** Task description **
Could you restate all of the records below exactly, with the pictures left out?

##########

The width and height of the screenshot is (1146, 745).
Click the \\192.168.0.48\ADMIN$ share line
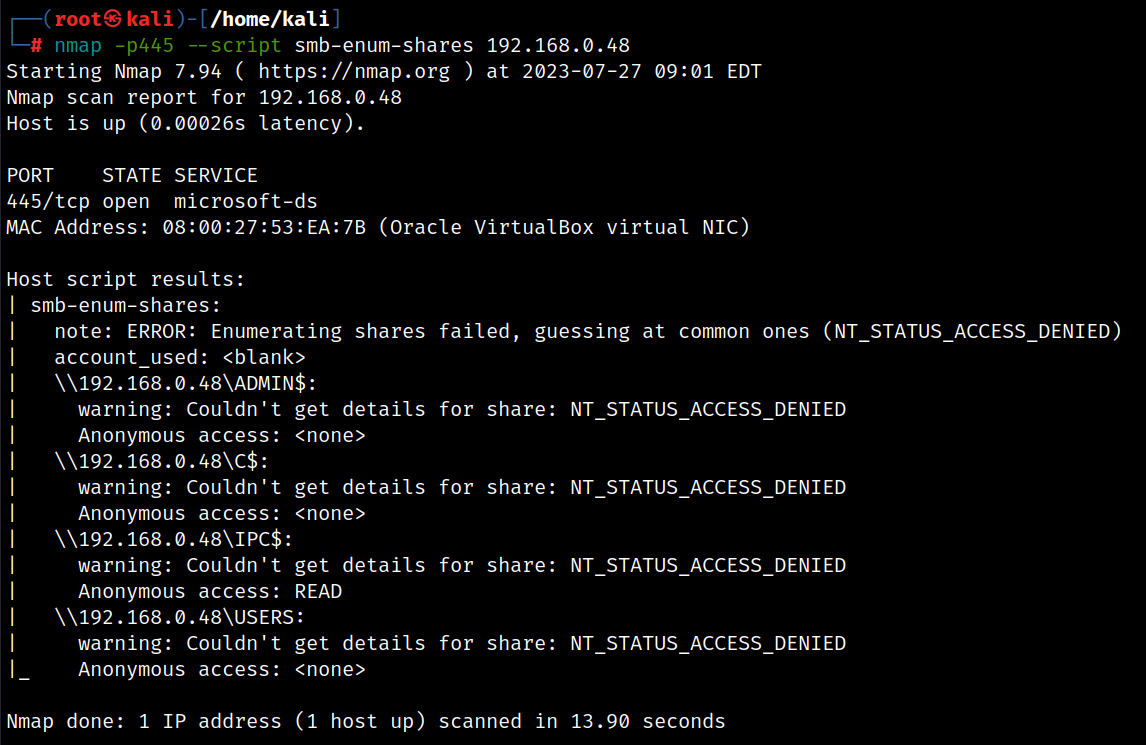[x=185, y=384]
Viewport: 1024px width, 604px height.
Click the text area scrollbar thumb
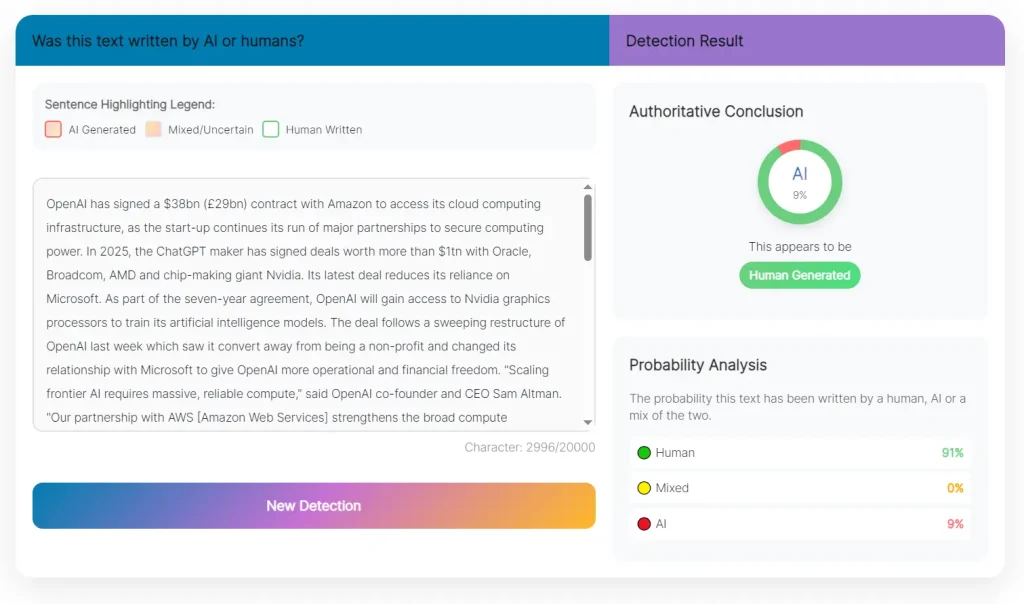click(588, 230)
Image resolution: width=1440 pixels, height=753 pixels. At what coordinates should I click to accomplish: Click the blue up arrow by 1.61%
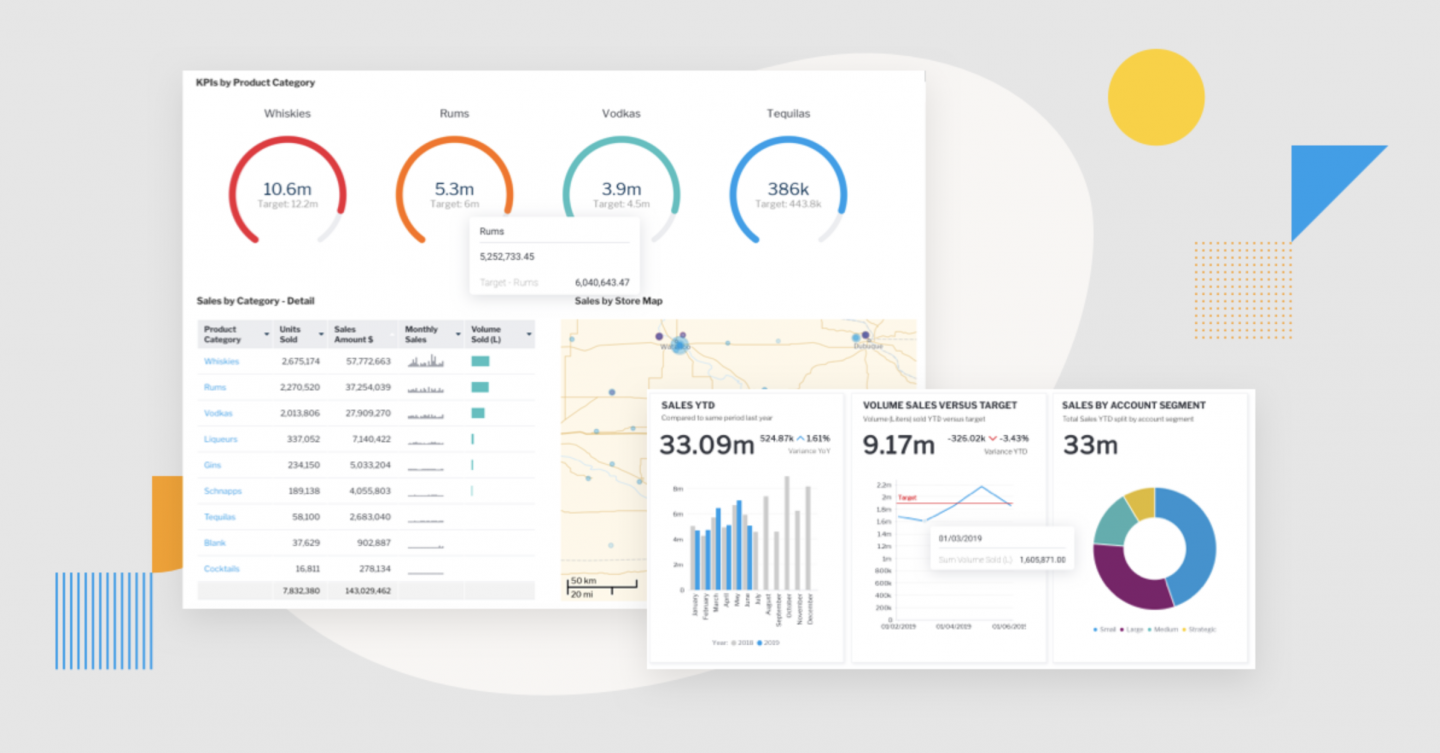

##########

** Exercise result **
The width and height of the screenshot is (1146, 745).
Click the \\192.168.0.48\ADMIN$ share line
[x=185, y=384]
Viewport: 1024px width, 604px height.
Click the text area scrollbar thumb
click(588, 230)
Image resolution: width=1440 pixels, height=753 pixels. At what coordinates should I click to accomplish: Click the blue up arrow by 1.61%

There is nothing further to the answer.